[Dataset entries]
#####

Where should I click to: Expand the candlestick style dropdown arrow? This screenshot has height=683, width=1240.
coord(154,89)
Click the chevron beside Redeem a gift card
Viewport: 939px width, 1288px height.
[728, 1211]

#####

- **Try it**
Nothing above should be left out; write out every record exactly.

- **Result for this exercise**
Where should I click to: Expand the candlestick style dropdown arrow? This screenshot has height=683, width=1240.
coord(154,89)
Click the chevron beside Redeem a gift card
Viewport: 939px width, 1288px height.
[728, 1211]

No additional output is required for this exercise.